_TRECHO DA PÁGINA:_

Crianças e escolas na passagem do Império para a República, artigo de Alessandra de
Schueler, tem por objetivo esmiuçar como o estabelecimento do Império do Brasil fez
surgirem políticas públicas que fincaram profundas raízes no panorama educacional do país.
Destrincha o importante papel da urbanização brasileira na disseminação dos ensinos primário
e secundário a partir do Estado imperial, que intentava difundir valores e comportamentos
através da educação e manter hierarquias e distinções sociais.
A relação entre crianças e escolas no Brasil, hoje óbvia, é fruto de um longo processo
que teve na formação do Estado imperial, que levou à afirmação da educação infantil (como
um valor e depois como um direito), talvez o seu principal pilar. Segundo Schueler, a
trajetória educacional brasileira está intrinsecamente ligada ao desenvolvimento dos grandes
centros urbanos. Neste cenário desponta o Rio de Janeiro na cena nacional. A capital
fluminense, centro econômico e social do país nos oitocentos e agitada por sediar a corte D.
João VI, assistiu à chegada de imigrantes estrangeiros, em especial portugueses, e de
africanos trazidos pelo comércio de escravos que fizeram crescer sua população.

_DADOS BRUTOS:_
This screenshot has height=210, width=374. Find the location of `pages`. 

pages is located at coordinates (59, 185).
--
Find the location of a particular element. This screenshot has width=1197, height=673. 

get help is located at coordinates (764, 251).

_OBJETIVO A:_ No trecho sobre crianças e escolas no Império, qual cidade desponta na cena nacional?
_OBJETIVO B:_ Dê sequência ao trecho sobre crianças e escolas no Império, começando logo depois da última frase.
A listagem vem de outra fonte.

_RESPOSTA A:_ O Rio de Janeiro.

_RESPOSTA B:_
A consolidação do Estado imperial acendeu um novo ideário na mente das classes
dirigentes, que passaram a opor os conceitos de “progresso” e “civilização” à sujeira e à
desordem atribuídas às cidades coloniais. Desde a década de 1830 tiveram início nas
principais urbes intensos processos de modernização: foram implantadas redes de esgoto,
construídos novos prédios, implementadas medidas de saúde pública – toda sorte, enfim, de
melhoramentos citadinos. Tantas reformas e transformações geravam um sem fim de
atividades e serviços a serem realizados por mulheres, homens e crianças que movimentaram
as ruas. Trabalhar era, neste ínterim, sinônimo de pobreza, um claro divisor entre população
livre e população liberta.
Crianças e adolescentes tinham funções especiais no cotidiano das grandes cidades;
eram criados e pajens, moleques de recados, vendedores ambulantes que não tardaram a ser
registrados em relatórios, arquivos policiais e diários de viajantes da época. Às meninas e aos
meninos na maioria das vezes de classes trabalhadoras eram dirigidas políticas públicas de
caráter higiênico que logo levariam à elaboração de projetos de cunho educacional. Começava
a ser reclamado, à medida em que se dava a abolição da escravidão, o acesso ao ensino
primário público – primeiramente para os livres e libertos e posteriormente para os antigos
escravos, preocupação cujas raízes remontam à Constituição outorgada em 1824, que previa
entre os cidadãos a disseminação da instrução primária e cuja administração era delegada ao
Ministério do Império (junto também ao ensino secundário). Em 1834, com o Ato Adicional,
passaram esses ensinos para o cuidado das Províncias. 1854 é o ano em que foi delimitado
que apenas a população livre e vacinada (excluindo-se aí escravos e portadores de moléstias)
poderiam frequentar as escolas criadas pelo Ministério. Alessandra de Schueler ressalta o
momento como profundamente marcante por subordinar os escravos aos homens livres.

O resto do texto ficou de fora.